Tanto per essere chiari, non si abrogano o modificano ottanta articoli della Costituzione a maggioranza (come accadde per il Titolo V), ma con un coinvolgimento non soltanto istituzionale di tutte le forze politiche, oltre che dei cittadini. Se è una “Costituente” che si vuole promuovere, allora i modi ed i tempi non possono che essere diversi. Ottanta articoli sono il “cuore” stesso della Costituzione che inevitabilmente, nella formulazione che se ne conosce, irromperanno nell’impianto istituzionale provocando contraddizioni infinite prescindendo da esso che andrebbe rivisto invece rivisto da cima a fondo e armonizzato secondo una filosofia che al momento non scorgiamo tra gli annunci ad effetto del premier ed i molti “distinguo” formulati da chi la riforma dovrebbe appoggiarla. Prevedere un Vietnam al Senato non è assolutamente azzardato.
In questo contesto, già di per sé politicamente precario, non vediamo davvero come possa Renzi promettere che “nei prossimi mesi, nei prossimi anni” (insomma: mesi o anni?) si dovrà portare la soglia della disoccupazione sotto il dieci per cento, che rimarrebbe pur tuttavia insopportabile per le famiglie ed in particolare per i giovani. Oggi è questa la preoccupazione principale, non che le riforme costituzionali debbano passare perciò in secondo piano. Vi sono tuttavia priorità che vanno affrontate. E se il presidente del Consiglio dice che negli ultimi tre anni, cioè dal 2011, la situazione è peggiorata, qualche responsabilità bisognerà pure indicarla con chiarezza. Tanto per uscire dal vago, coloro i quali, dotti professori che promettevano di farci vedere la luce in fondo al tunnel, non sembra che abbiano operato in modo da far crescere l’occupazione. E neppure le larghe intese hanno portato i risultati sperati. Renzi, poi, sembra aver rimosso il problema in nome del rinnovamento, dell’Europa che ci chiede sempre qualcosa o perché impegnato nel promuovere il suo governo presso le cancellerie continentali e sull’altra sponda dell’Atlantico.

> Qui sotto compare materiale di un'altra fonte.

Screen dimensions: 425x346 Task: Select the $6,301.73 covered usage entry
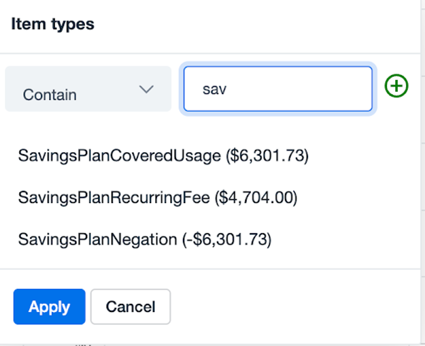point(163,156)
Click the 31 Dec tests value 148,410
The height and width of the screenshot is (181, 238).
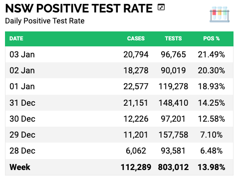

Ecco, tra un patto e l’altro al Nazareno, una baruffa nella maggioranza ed una crisi di nervi nell’opposizione, i disoccupati sono diventati fantasmi, nel senso che nessuno più sembra essersene curato. I giovani, dicono le statistiche, pare abbiano addirittura perso le speranze: molti non cercano neppure più un lavoro. Chi sta nel guado per averlo perso di recente è in preda alla disperazione. Gli esercizi commerciali chiudono uno dopo l’altro, le piccole imprese che resistono ricorrono agli ammortizzatori sociali che stanno esaurendo le scorte, lo Stato stesso non assume più e si rifugia, come fa intendere una giovane ministro, nell’ipotesi che bisogna far posto ai giovani rottamando i vecchi, con tanti saluti all’esperienza, alla competenza, alle responsabilità maturate.
Un Paese che affonda non si tira su con improvvisate riforme. Qualcuno lo dica a Renzi e gli suggerisca pure di trovare il modo, lui così fantasioso, per dare qualche speranza a chi l’ha persa. Non è questione di mesi o di anni, ma di giorni.